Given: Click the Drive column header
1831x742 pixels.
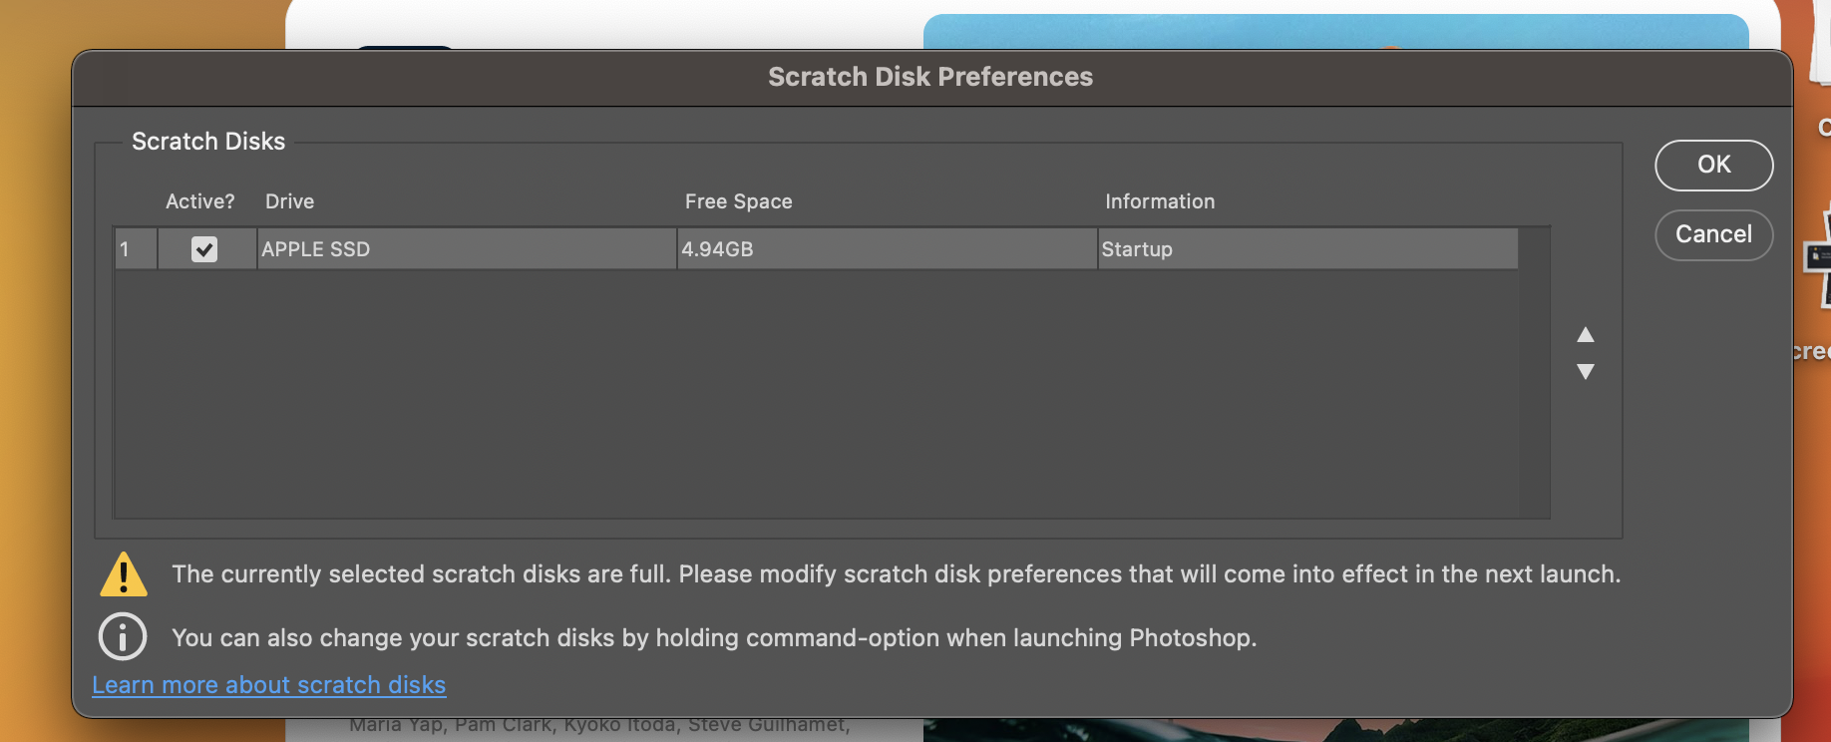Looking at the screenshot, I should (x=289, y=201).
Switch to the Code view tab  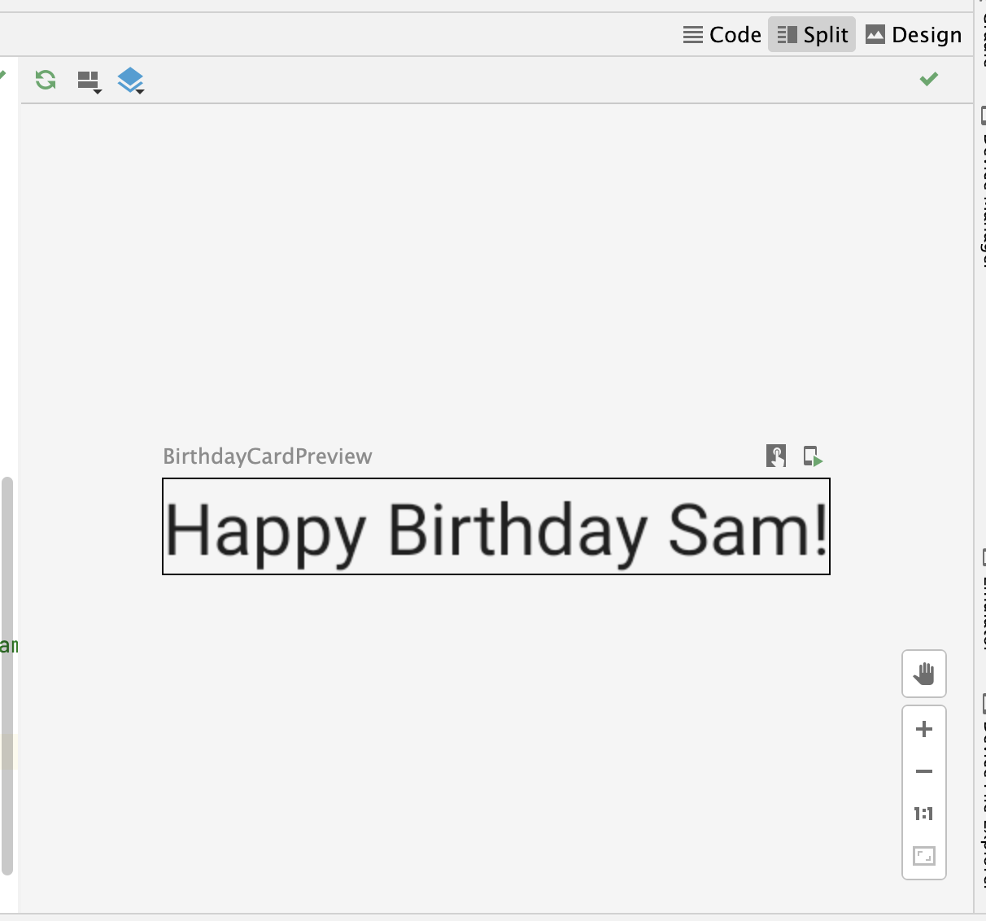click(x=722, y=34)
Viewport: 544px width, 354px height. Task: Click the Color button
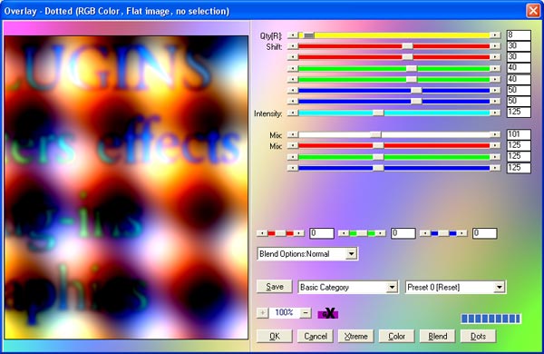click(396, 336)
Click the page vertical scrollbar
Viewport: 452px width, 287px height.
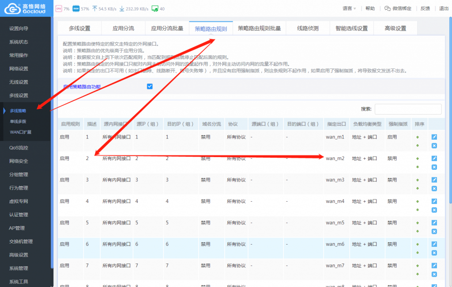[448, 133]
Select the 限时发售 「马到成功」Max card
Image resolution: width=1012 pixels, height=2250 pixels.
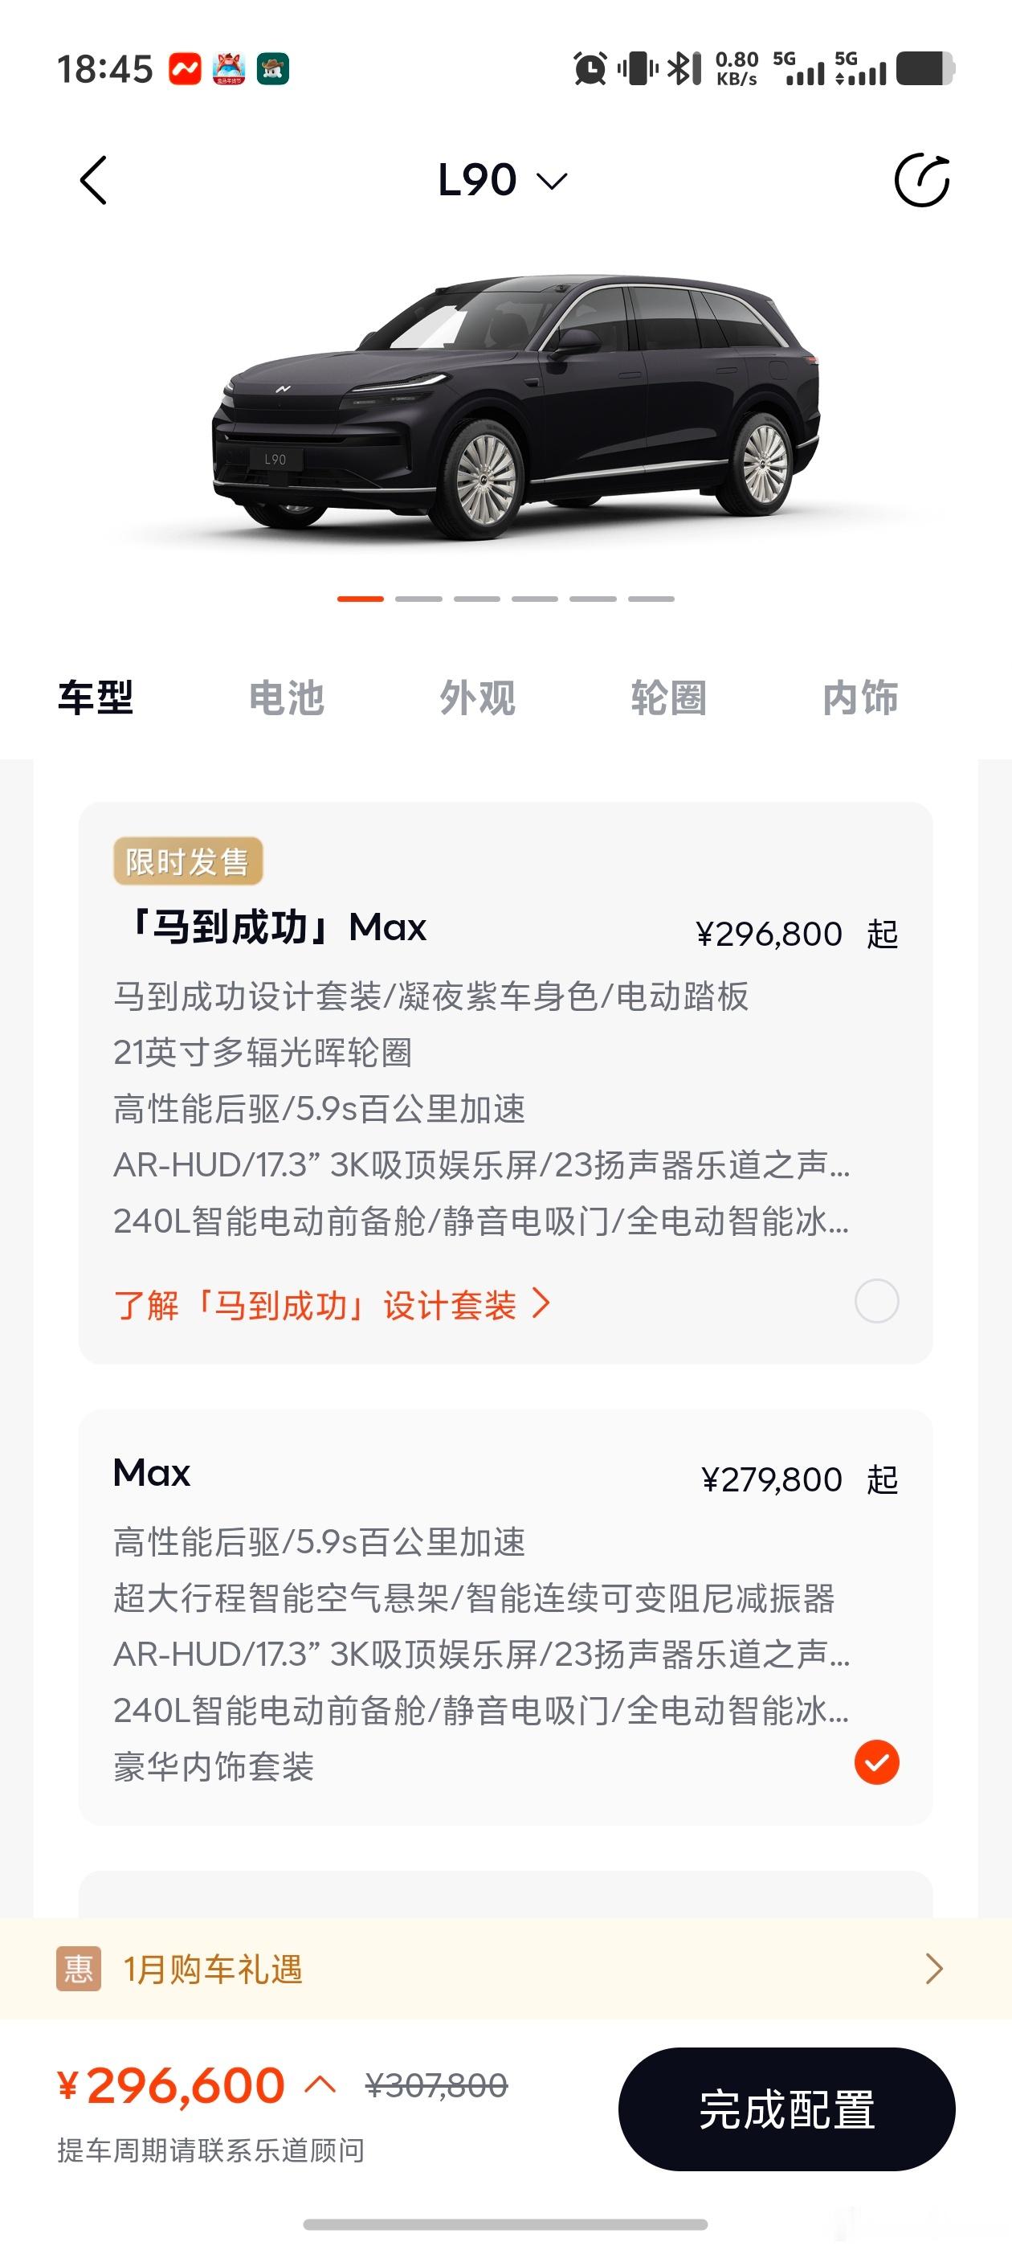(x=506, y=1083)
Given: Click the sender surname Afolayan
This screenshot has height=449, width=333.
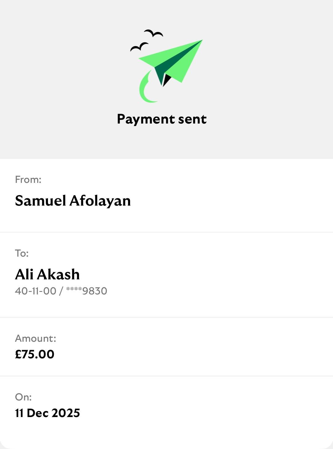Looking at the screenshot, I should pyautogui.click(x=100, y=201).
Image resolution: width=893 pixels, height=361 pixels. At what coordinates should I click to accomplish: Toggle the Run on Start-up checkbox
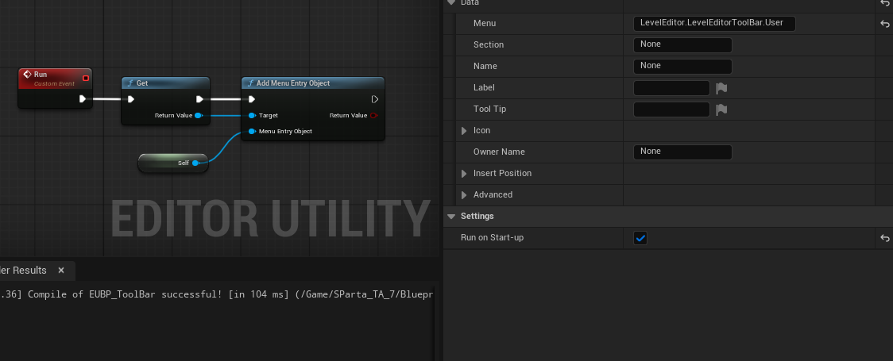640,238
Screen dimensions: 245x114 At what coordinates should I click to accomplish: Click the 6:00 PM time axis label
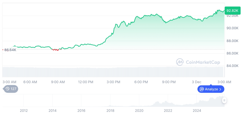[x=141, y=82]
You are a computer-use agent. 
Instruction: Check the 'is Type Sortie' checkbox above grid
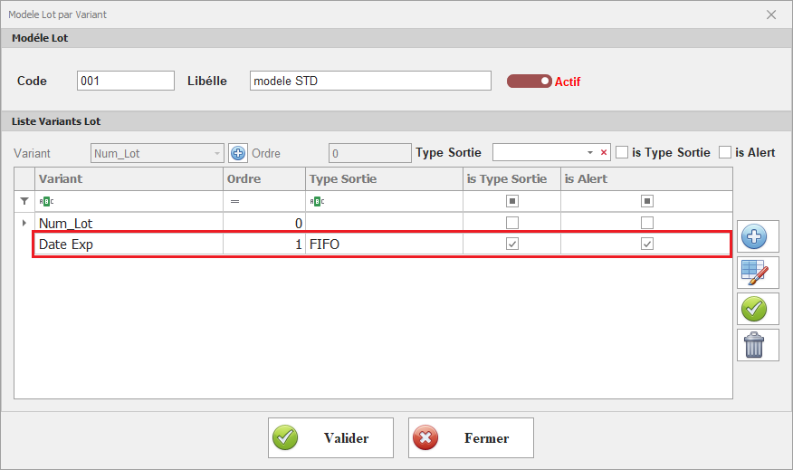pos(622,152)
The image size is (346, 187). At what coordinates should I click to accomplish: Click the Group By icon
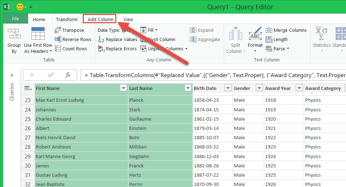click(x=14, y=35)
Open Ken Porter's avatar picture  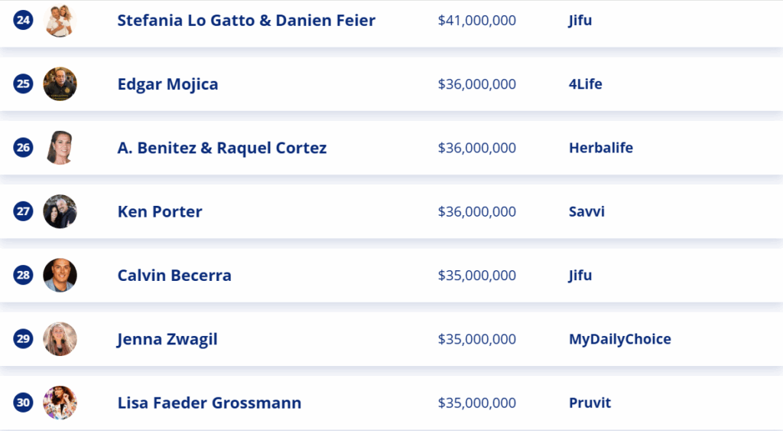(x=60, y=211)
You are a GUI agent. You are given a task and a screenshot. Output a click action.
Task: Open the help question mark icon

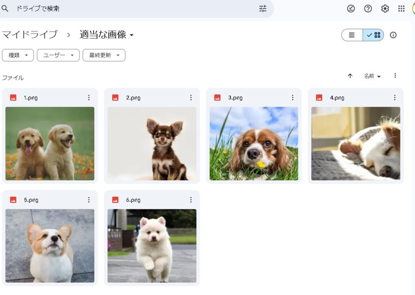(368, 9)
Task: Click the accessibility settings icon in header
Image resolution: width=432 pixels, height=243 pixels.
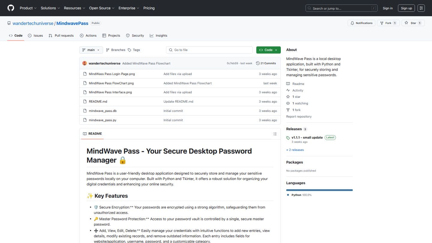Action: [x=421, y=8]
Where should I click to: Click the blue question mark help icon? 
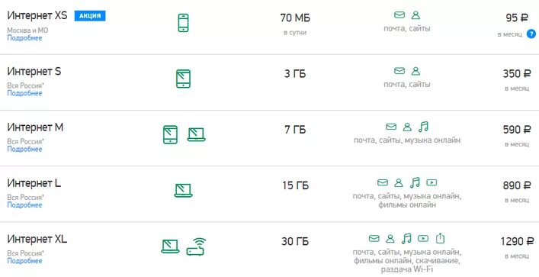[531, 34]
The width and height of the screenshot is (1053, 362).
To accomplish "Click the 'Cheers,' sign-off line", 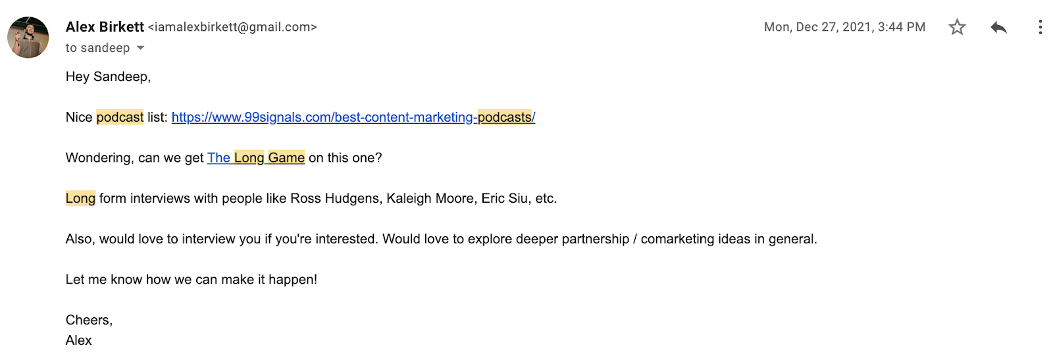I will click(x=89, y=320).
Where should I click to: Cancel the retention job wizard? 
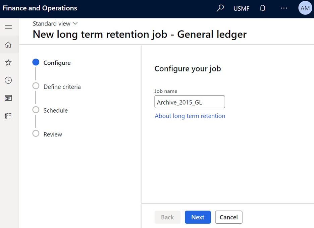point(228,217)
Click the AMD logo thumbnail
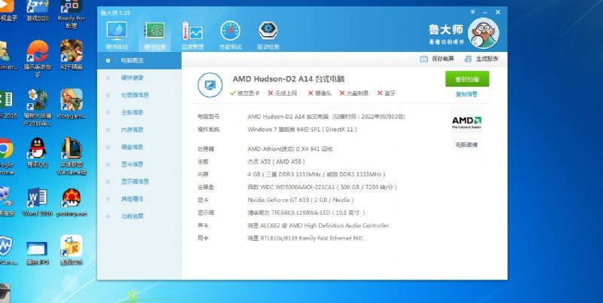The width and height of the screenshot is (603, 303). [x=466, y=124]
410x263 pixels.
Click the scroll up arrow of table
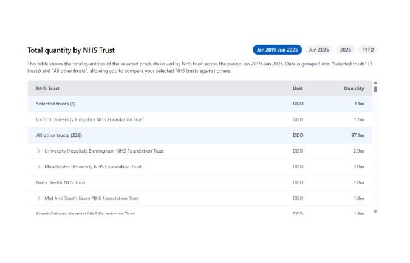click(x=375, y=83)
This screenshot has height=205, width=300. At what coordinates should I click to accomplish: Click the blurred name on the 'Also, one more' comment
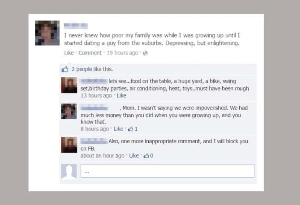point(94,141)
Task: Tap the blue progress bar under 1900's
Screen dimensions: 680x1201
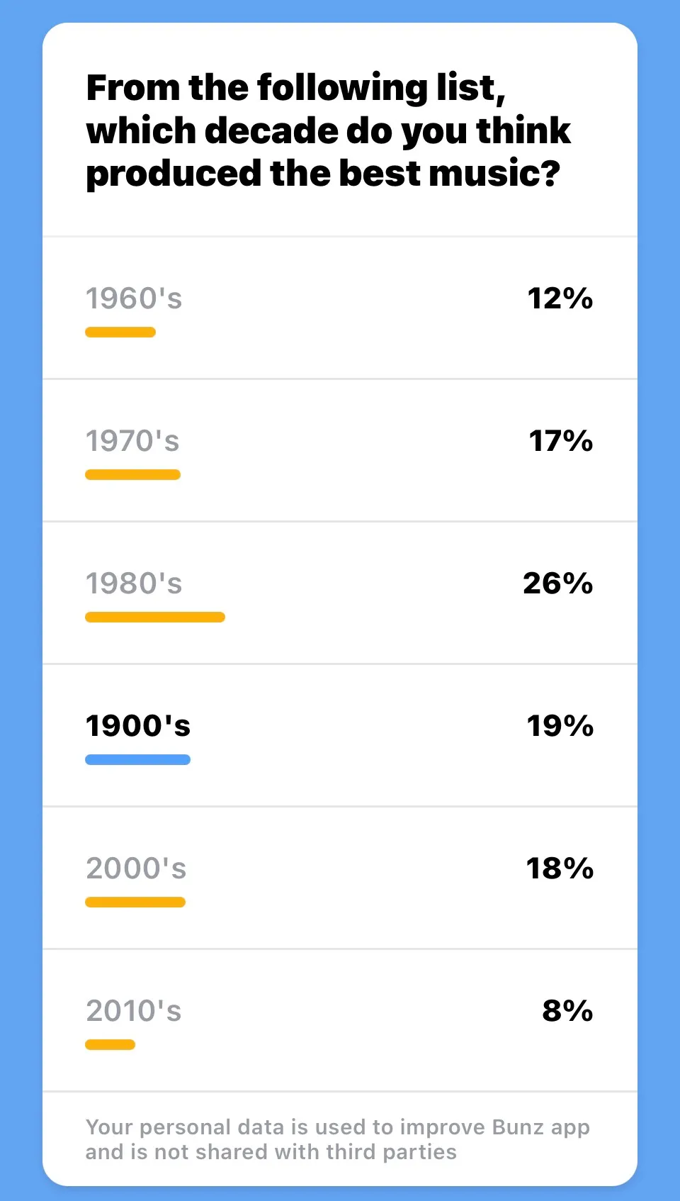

* _WHAT IS EXPECTED_
Give again, exactly, each line from the one that contains "This screenshot has height=205, width=300." through the last line of the material above. Pictures do not belong in the copy.

* _WRITTEN ANSWER_
This screenshot has height=205, width=300. At what coordinates should I click to accomplish: Click the blurred name on the 'Also, one more' comment
point(94,141)
Task: Tap the blue progress bar under 1900's
Screen dimensions: 680x1201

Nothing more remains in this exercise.